**Source**:

◇ ◇ ◇ ◇

Book of the Month extract – Enchanted Wales by Miranda Aldhouse-Green

Enchanted Wales: Myth and Magic in Welsh Storytelling by Miranda Aldhouse-Green is our Book of the Month for November. Here's an exclusive extract to whet your appetite... 

CAULDRONS, WITCHES AND SHAMANS

Welsh Mythology is a Narnia-like  world where owls and stags can speak, salmon are so huge that men can ride on their backs, severed human heads can still talk and magicians can create women from flowers. These medieval written mythic tales were inscribed by monks in the 13th-14th centuries CE but we can track them back to an ancient tradition of oral storytelling that may go back more than 2000 years and which relate strongly to archaeological evidence for pagan religion and ritual. Cauldrons feature strongly.  Sacred vessels used in ritual during the Iron Age and Roman period throughout the British Isles, their presence is writ large in medieval Welsh myths.

In medieval times and before, these vessels were used for boiling large amounts of meat for communal meals, often for feasts. But in the Welsh mythic tradition, these cooking-pots were presented as capricious, with minds of their own: cauldrons ‘with attitude’ that chose for whom they would agree to cook food (only the courageous) and how well the hearth-fire heated their contents (only those fires heated from the breath of virgins!).  Two of the Welsh mythic stories are particularly cauldron-rich, the story of Brân the Blessed and the Tale of Taliesin.

Brân’s story is the subject of the Second of the Four Branches of the group of tales that make up the Mabinogi. Brân was the lord of Harlech in North Wales and the king of the British Isles as well. His most precious possession was a cauldron of rebirth, an object that had the capacity to bring dead warriors back to life if they were dunked in its sacred water. They were reborn as good as new and could fight better than ever before: the only caveat was that they could no long speak, which indicated that they still belonged to the world of the dead, known as Annwfn (the Welsh ‘otherworld’). But this cauldron had its own agenda. For when Brân and Matholwch, king of Ireland fell out, and Brân gave his precious cauldron to Matholwch in an effort of reconciliation, war broke out anyway, and the Irish king used the cauldron to resurrect his own warriors, thus scuppering the Welsh army’s hopes for victory.

But Brân’s wayward cauldron was not the only one with attitude. In a late medieval mythic text known as the Tale of Taliesin, the central characters are a witch named Ceridwen and her magic cauldron, whose contents had the power to provide all knowledge and wisdom to the consumer. Ceridwen brewed up her magic stew in order to impart these gifts as solace to her son Afaggdu, who was blighted with exceeding ugliness (appearance was an important element in these myths). The sorceress wove a spell so that whoever tasted the first three drops of her stew would be endowed with these precious gifts but the rest of the concoction would be poisonous to other tasters. While the magic mess was boiling, Ceridwen was overcome with tiredness so she left a little lad, Gwion, instructions to stoke the fire beneath the cauldron and to guard it. But the cauldron clearly had its own ideas as to who should be given its largesse. The liquid within it suddenly spat out drops, three of which landed on Gwion’s hand. Instinctively, the boy put his scalded thumb in his mouth and, lo and behold, he instantly possessed the gifts of knowledge and wisdom.

◇ ◇ ◇ ◇

**Stated goal**: Reproduce the Welsh mythology extract from "Enchanted Wales: Myth" to "medieval Welsh myths.", substituting "scribes" for "monks".

**Information provided**:
◇ ◇ ◇ ◇

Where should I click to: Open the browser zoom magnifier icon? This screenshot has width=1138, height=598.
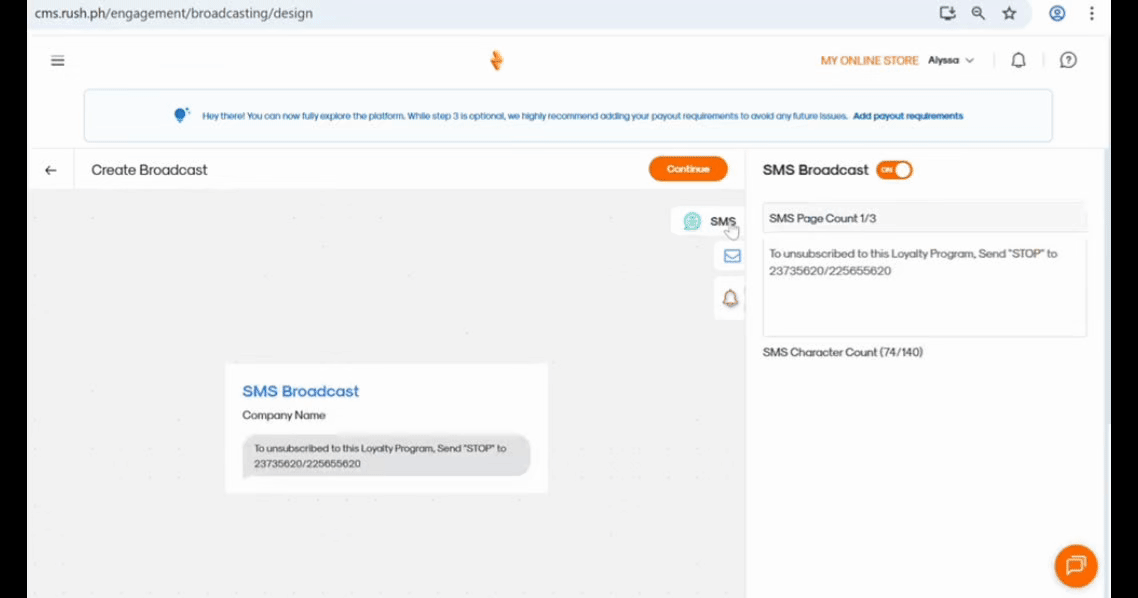978,13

◇ ◇ ◇ ◇

**Task output**:
Enchanted Wales: Myth and Magic in Welsh Storytelling by Miranda Aldhouse-Green is our Book of the Month for November. Here's an exclusive extract to whet your appetite... 

CAULDRONS, WITCHES AND SHAMANS

Welsh Mythology is a Narnia-like  world where owls and stags can speak, salmon are so huge that men can ride on their backs, severed human heads can still talk and magicians can create women from flowers. These medieval written mythic tales were inscribed by scribes in the 13th-14th centuries CE but we can track them back to an ancient tradition of oral storytelling that may go back more than 2000 years and which relate strongly to archaeological evidence for pagan religion and ritual. Cauldrons feature strongly.  Sacred vessels used in ritual during the Iron Age and Roman period throughout the British Isles, their presence is writ large in medieval Welsh myths.